◆ WHAT THE TASK ASKS
Give again, word for word, every line in the entries below from the line with "Image resolution: width=717" up to and including the line with "Image resolution: width=357", and no other line.

◆ SUPPLIED MATERIAL

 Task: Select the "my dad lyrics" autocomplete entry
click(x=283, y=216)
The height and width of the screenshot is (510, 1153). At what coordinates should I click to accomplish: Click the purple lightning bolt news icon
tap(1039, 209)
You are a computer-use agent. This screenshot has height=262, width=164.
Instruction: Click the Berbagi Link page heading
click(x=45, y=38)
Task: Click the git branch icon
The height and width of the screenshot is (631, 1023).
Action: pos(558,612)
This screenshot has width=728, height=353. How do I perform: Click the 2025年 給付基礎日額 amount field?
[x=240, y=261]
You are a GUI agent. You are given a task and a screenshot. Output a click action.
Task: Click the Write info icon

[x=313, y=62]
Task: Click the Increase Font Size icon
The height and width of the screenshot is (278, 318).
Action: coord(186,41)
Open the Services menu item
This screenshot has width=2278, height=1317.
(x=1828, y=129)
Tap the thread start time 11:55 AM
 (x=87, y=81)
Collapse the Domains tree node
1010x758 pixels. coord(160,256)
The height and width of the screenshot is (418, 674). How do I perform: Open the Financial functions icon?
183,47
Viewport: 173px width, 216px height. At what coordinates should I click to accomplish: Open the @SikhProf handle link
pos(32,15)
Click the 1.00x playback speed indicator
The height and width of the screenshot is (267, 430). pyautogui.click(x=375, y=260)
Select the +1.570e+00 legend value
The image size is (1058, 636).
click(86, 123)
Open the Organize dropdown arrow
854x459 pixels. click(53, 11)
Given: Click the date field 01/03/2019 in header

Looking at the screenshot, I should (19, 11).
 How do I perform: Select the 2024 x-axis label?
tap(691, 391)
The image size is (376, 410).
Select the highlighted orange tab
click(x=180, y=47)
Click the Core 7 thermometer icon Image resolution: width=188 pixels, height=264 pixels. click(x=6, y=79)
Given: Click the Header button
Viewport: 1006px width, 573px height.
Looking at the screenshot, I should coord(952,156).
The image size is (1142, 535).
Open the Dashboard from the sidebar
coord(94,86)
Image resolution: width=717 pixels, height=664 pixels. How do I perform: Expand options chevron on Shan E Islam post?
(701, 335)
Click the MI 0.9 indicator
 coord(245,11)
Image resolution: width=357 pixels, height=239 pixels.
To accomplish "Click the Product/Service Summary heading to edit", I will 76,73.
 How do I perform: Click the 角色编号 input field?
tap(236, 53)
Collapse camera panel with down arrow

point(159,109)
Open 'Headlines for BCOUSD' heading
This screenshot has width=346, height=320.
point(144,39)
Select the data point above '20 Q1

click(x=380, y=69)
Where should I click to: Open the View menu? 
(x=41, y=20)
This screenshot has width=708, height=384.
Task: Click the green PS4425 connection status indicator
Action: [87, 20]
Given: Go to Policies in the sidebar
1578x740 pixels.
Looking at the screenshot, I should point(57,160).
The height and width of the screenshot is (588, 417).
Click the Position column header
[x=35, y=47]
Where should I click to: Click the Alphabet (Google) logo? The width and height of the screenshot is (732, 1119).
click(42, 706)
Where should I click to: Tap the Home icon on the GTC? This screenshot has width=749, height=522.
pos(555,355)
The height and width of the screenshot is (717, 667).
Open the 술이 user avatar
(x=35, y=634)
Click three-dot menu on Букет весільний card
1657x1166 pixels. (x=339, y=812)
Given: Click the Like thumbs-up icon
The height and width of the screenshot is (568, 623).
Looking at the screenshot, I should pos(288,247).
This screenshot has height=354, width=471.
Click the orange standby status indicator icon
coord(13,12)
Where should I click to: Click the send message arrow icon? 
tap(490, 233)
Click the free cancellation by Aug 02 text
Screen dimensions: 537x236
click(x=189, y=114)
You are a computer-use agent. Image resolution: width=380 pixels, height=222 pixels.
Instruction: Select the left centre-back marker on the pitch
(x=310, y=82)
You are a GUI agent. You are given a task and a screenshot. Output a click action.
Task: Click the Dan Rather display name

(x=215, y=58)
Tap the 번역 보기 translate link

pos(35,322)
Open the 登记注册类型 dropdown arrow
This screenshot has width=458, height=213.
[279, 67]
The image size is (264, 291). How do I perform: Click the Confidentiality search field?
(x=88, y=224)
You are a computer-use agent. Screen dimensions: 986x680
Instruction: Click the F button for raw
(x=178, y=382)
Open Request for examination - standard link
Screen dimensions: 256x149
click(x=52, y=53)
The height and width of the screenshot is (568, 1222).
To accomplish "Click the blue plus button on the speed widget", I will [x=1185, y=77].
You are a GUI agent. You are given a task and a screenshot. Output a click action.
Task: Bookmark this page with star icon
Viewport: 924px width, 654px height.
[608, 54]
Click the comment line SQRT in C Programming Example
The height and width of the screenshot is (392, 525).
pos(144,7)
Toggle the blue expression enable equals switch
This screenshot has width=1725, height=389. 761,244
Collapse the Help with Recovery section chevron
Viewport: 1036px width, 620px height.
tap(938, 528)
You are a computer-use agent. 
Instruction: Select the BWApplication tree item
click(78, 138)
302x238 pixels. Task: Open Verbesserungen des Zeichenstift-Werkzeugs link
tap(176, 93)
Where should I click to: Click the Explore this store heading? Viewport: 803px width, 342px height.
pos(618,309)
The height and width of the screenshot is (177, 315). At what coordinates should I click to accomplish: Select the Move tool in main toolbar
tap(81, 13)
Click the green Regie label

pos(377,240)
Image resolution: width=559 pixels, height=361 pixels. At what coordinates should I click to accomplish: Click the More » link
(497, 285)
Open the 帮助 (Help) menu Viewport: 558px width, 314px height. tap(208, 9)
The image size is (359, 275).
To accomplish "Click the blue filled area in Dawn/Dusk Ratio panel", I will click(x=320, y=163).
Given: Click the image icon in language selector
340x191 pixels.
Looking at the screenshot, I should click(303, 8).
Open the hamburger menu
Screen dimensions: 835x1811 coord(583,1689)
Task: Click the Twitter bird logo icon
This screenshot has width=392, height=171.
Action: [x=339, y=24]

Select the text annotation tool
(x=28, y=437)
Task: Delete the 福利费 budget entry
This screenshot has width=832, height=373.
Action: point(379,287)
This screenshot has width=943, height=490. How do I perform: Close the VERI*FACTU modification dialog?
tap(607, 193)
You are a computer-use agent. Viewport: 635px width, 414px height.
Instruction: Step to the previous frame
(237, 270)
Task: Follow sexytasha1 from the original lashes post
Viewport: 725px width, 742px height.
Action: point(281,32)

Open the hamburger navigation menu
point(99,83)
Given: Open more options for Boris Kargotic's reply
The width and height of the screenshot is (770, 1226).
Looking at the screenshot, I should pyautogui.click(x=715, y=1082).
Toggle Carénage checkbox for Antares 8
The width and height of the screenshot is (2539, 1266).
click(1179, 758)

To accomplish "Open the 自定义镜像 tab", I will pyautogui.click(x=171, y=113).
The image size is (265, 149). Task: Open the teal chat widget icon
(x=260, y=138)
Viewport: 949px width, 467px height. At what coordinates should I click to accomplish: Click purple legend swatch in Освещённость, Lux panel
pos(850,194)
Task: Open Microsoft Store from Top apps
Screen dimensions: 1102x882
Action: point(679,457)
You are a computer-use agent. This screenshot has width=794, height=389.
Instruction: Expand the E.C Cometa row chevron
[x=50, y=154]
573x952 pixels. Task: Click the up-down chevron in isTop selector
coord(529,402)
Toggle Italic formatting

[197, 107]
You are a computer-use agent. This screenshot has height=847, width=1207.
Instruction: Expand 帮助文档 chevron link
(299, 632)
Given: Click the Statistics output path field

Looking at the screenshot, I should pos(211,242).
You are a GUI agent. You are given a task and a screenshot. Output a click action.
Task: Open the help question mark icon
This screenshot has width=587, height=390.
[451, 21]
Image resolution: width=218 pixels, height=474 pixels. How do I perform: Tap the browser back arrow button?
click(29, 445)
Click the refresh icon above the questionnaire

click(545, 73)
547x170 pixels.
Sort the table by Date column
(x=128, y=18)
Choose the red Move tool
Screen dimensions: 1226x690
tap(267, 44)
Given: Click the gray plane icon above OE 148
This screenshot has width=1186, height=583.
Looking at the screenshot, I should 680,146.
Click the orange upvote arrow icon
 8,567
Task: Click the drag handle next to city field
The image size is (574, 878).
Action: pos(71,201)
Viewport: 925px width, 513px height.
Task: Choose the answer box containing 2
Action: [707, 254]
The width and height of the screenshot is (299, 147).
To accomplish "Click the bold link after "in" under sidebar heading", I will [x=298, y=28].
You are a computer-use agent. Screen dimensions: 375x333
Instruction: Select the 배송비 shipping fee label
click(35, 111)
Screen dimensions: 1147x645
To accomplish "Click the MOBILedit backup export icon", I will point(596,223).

◆ TASK RESPONSE
Image resolution: width=717 pixels, height=664 pixels. How do I perform: Expand options chevron on Shan E Islam post?
(701, 335)
Click the MI 0.9 indicator
 coord(245,11)
Image resolution: width=357 pixels, height=239 pixels.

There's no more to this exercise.